From Cape Town to Karachi to New York City and Vienna, thousands have gathered in cities across the globe this week and plan to continue doing so to protest Israel’s ongoing bombing campaign in the besieged Gaza Strip and ethnic cleansing campaign in annexed East Jerusalem and throughout the occupied West Bank.

“Israel increasingly finds itself under a strengthening siege of public opinion from across the globe that rejects its blatant, brutal subjugation of the Palestinians,” Lindsey German of the United Kingdom’s Stop the War Coalition said in a statement on Thursday. “These ongoing Israeli war crimes have the backing of both the U.S. and the U.K. and as a result continue as the world looks on in horror.”

“It’s up to us to keep demonstrating and keep hammering home that people will not sit back and tolerate Israel’s system of apartheid, which is now acknowledged by Human Rights Watch and more exposed than ever,” said German, who noted that more than 25 solidarity protests in the U.K. alone have been announced for Saturday.

Demonstrators this week have carried signs saying “This Is Apartheid,” calling for a “Free Palestine,” and demanding an end to financial support for the Israeli military by foreign governments.

In Cape Town on Wednesday, Mandla Mandela, an African National Congress parliamentarian and the grandson of former South African president and legendary anti-apartheid champion Nelson Mandela, called for shutting down and removing the Israeli embassy from South Africa and closing the South African embassy in Tel Aviv.

“It has been shocking, my brothers and sisters, to witness what has been happening in Sheikh Jarrah as well as in Al-Aqsa,” Mandela said. “We cannot be silent any more.”

Residents of London voiced their opposition earlier this week to Israeli court orders mandating the forced expulsions of Palestinian families from homes they have occupied for generations.

Some of the world’s most famous footballers chimed in to express solidarity with Palestinians, too.

In addition, thousands of people gathered in Washington, D.C., where Rep. André Carson (D-Ind.) and Rep.

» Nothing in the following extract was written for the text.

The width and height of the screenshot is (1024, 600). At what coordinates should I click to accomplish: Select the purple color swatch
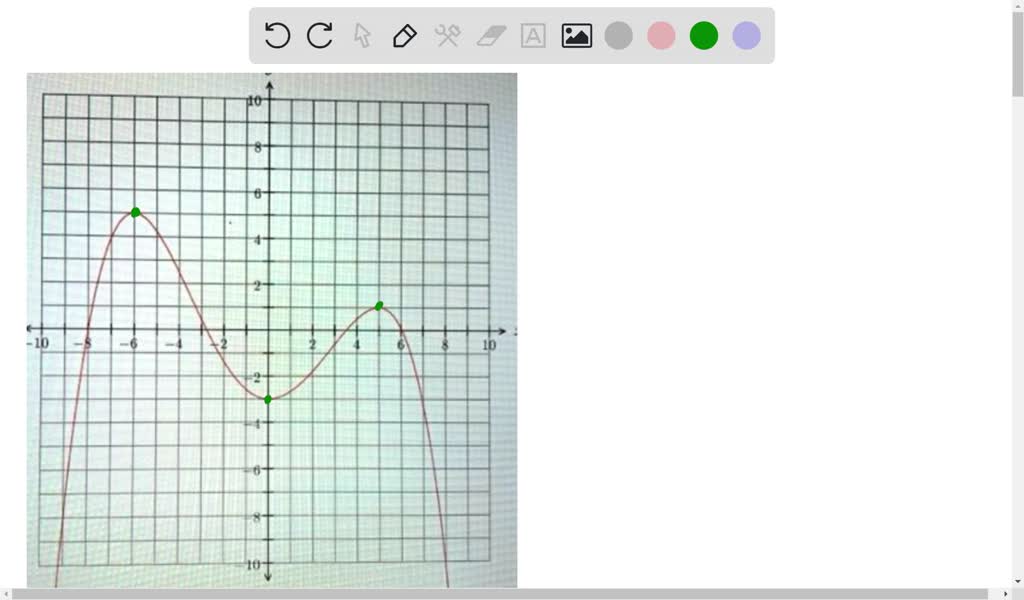(746, 35)
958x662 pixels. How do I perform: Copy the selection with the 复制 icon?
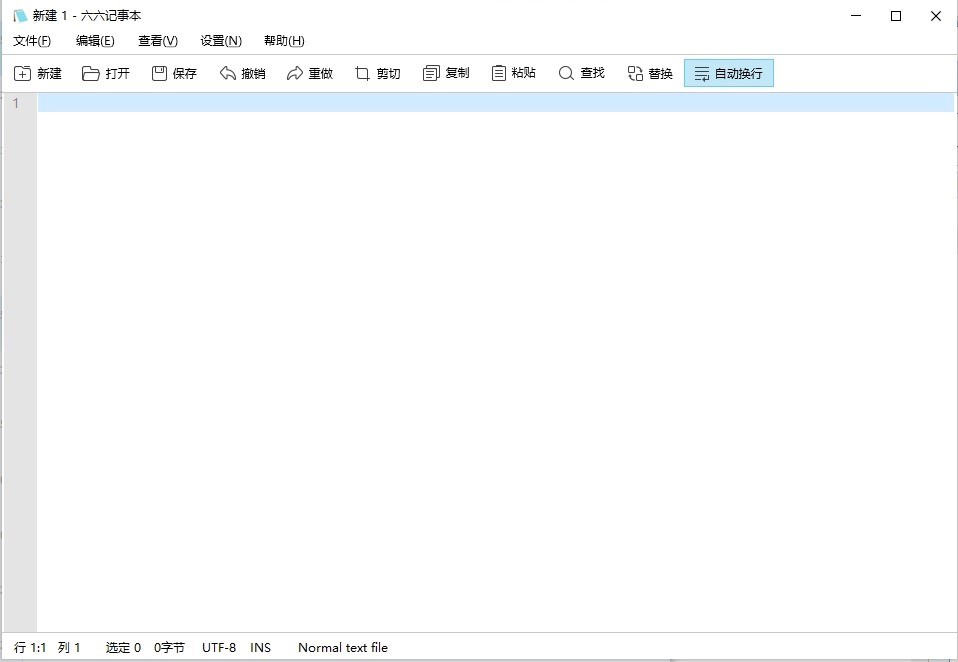(x=431, y=73)
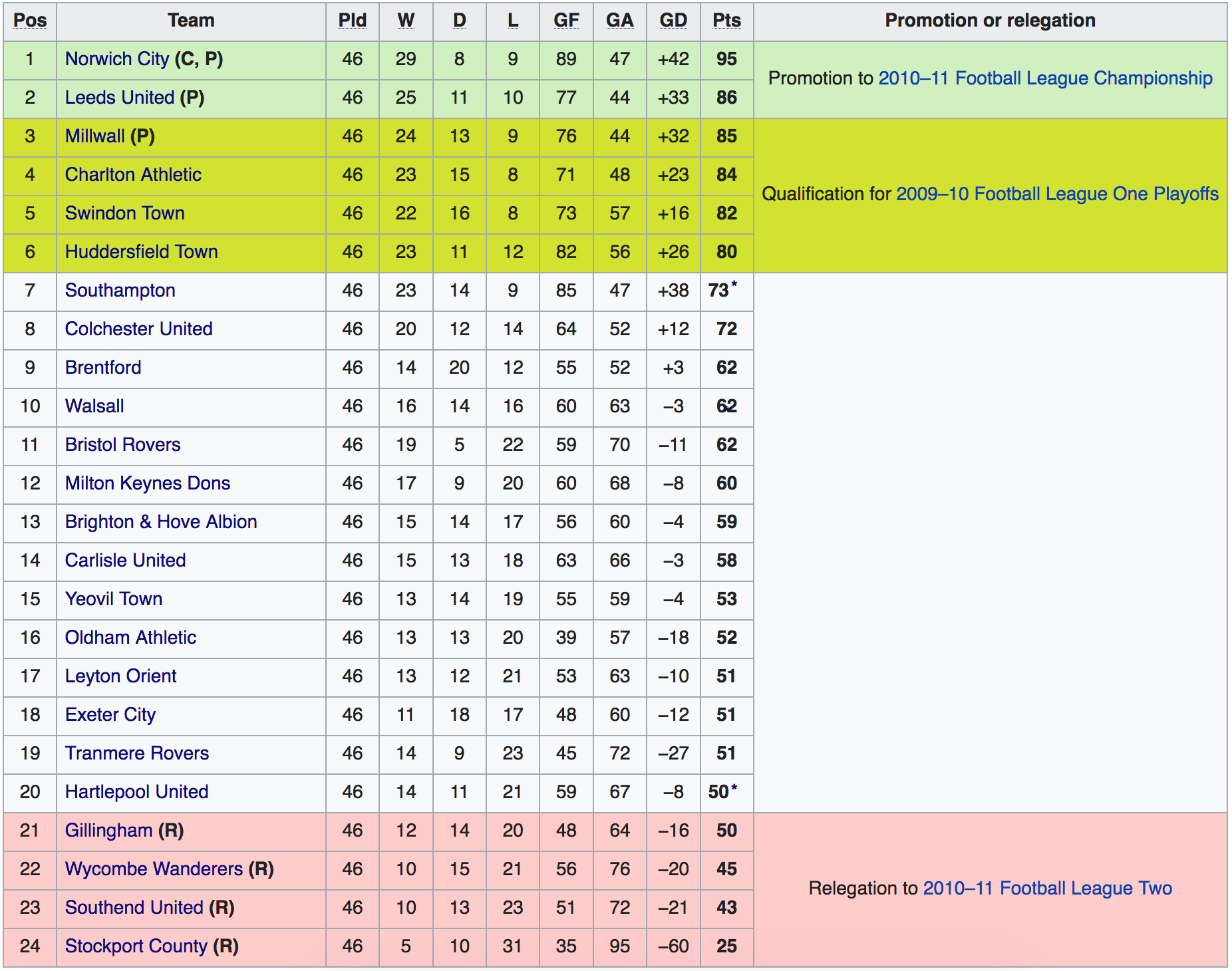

Rashida Tlaib (D-Mich.), the first Palestinian-American woman ever elected to Congress, addressed the crowd.

Human rights experts and progressives throughout the world, including over two dozen Democratic lawmakers in the U.S., have denounced the Israeli government’s airstrikes on Gaza—which have destroyed residential buildings and left more than 80 Palestinians dead—as well as Israeli settlers’ state-backed effort to demolish and confiscate homes in Al-Bustan and Sheikh Jarrah as violations of international law and war crimes.

U.S. President Joe Biden’s administration, meanwhile, has refused to condemn Israel’s current bombardment of Gaza as well as its earlier raids of the Al-Aqsa Mosque compound, in which peaceful worshipers were attacked by security forces eager to repress Palestinian resistance to dispossession.

Instead, reaffirming his decades-long and essentially unconditional backing of one of the closest U.S. allies, Biden on Wednesday asserted his “unwavering support” for Israel’s “right to defend itself” during a phone call with Israeli Prime Minister Benjamin Netanyahu. While 14 of the 15 members of the United Nations Security Council support adopting a joint statement aimed at deescalating violence in the region, the U.S. has blocked the release of statement calling for an immediate cease-fire.

Biden’s intransigence drew sharp rebukes from Rep. Alexandria Ocasio-Cortez (D-N.Y.) and Rep. Ilhan Omar (D-Minn.), who told the president: “You aren’t prioritizing human rights. You’re siding with an oppressive occupation.”

“This is happening on our dime,” Omar said earlier on Wednesday. The lawmaker urged Biden to “step in and deescalate to stop the carnage.”